WORK ORDER: Return exactly the lines of the records below, starting at the line that contains "[Map camera controls] (330, 539)" and ending at the line that contains "Weitere Informationen (75, 1884)", with both of those lines kept.

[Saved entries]
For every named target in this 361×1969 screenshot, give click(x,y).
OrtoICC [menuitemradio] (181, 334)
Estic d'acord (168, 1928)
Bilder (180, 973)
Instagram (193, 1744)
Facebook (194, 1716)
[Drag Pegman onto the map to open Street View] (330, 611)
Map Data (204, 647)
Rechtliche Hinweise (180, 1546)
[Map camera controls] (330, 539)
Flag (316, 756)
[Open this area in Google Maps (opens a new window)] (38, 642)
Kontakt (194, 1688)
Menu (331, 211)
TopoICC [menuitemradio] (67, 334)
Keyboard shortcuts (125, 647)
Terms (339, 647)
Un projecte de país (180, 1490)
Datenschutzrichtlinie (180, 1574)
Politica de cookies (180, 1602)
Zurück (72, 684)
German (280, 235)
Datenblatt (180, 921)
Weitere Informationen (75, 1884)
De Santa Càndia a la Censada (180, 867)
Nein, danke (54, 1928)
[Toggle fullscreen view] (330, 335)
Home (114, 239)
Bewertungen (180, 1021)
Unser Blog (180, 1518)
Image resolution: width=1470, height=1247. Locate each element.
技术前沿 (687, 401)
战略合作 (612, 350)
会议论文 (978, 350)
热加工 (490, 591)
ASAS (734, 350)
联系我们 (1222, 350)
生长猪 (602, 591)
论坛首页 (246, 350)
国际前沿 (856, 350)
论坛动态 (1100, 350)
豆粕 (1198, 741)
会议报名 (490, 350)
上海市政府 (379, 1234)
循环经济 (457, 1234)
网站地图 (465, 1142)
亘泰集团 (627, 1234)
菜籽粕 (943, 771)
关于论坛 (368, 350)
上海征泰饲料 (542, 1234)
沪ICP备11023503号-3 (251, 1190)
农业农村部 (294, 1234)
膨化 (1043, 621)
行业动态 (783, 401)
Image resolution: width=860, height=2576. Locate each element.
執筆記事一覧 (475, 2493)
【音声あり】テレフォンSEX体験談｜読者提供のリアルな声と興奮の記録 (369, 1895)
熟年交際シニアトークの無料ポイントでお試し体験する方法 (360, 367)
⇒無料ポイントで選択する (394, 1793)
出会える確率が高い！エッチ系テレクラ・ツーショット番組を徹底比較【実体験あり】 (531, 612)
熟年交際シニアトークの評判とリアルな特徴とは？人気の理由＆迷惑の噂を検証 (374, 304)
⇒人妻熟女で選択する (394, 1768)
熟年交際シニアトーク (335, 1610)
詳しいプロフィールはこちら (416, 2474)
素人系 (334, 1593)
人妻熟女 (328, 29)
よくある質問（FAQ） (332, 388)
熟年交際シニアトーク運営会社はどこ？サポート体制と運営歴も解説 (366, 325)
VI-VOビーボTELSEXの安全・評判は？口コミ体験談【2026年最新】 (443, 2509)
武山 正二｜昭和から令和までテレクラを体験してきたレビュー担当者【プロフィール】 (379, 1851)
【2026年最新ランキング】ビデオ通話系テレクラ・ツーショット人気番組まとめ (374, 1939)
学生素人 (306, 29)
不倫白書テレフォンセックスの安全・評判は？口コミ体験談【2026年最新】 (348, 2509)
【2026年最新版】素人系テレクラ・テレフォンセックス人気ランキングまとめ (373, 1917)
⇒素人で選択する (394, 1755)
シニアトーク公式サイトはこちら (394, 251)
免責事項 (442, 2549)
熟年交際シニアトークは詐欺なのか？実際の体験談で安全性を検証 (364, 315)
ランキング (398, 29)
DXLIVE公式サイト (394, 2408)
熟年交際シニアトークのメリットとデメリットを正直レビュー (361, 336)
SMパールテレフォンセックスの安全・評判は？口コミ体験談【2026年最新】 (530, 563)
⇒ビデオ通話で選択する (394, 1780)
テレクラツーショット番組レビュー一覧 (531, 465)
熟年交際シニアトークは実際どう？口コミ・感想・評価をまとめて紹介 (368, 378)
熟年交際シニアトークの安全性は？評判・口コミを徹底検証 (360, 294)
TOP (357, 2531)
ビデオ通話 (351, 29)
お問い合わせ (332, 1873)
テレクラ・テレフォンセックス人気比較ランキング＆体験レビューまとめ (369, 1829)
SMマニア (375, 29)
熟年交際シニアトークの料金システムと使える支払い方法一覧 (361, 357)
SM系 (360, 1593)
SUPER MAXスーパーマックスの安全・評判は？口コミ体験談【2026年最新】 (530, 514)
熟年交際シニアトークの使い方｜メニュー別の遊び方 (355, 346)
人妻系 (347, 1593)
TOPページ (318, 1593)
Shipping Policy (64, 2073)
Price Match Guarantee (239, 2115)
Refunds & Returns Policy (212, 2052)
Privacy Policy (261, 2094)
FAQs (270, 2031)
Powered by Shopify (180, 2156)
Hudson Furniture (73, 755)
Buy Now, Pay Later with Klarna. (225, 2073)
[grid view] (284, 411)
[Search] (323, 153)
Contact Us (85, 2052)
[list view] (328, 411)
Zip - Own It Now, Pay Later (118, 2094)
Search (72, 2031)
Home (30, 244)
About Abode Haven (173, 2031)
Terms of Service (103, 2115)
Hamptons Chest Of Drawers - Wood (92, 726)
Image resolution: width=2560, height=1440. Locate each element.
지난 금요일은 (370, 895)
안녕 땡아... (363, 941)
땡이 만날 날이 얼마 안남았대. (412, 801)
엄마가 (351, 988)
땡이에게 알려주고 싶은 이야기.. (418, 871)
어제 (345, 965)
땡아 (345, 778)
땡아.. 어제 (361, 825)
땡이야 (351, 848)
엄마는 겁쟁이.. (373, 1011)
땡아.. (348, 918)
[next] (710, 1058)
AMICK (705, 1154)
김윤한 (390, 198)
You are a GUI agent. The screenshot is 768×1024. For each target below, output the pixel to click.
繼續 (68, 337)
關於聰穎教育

RESULT OF THE TASK:
[Map camera controls] (330, 539)
Flag (316, 756)
[Open this area in Google Maps (opens a new window)] (38, 642)
Kontakt (194, 1688)
Menu (331, 211)
TopoICC [menuitemradio] (67, 334)
Keyboard shortcuts (125, 647)
Terms (339, 647)
Un projecte de país (180, 1490)
Datenschutzrichtlinie (180, 1574)
Politica de cookies (180, 1602)
Zurück (72, 684)
German (280, 235)
Datenblatt (180, 921)
Weitere Informationen (75, 1884)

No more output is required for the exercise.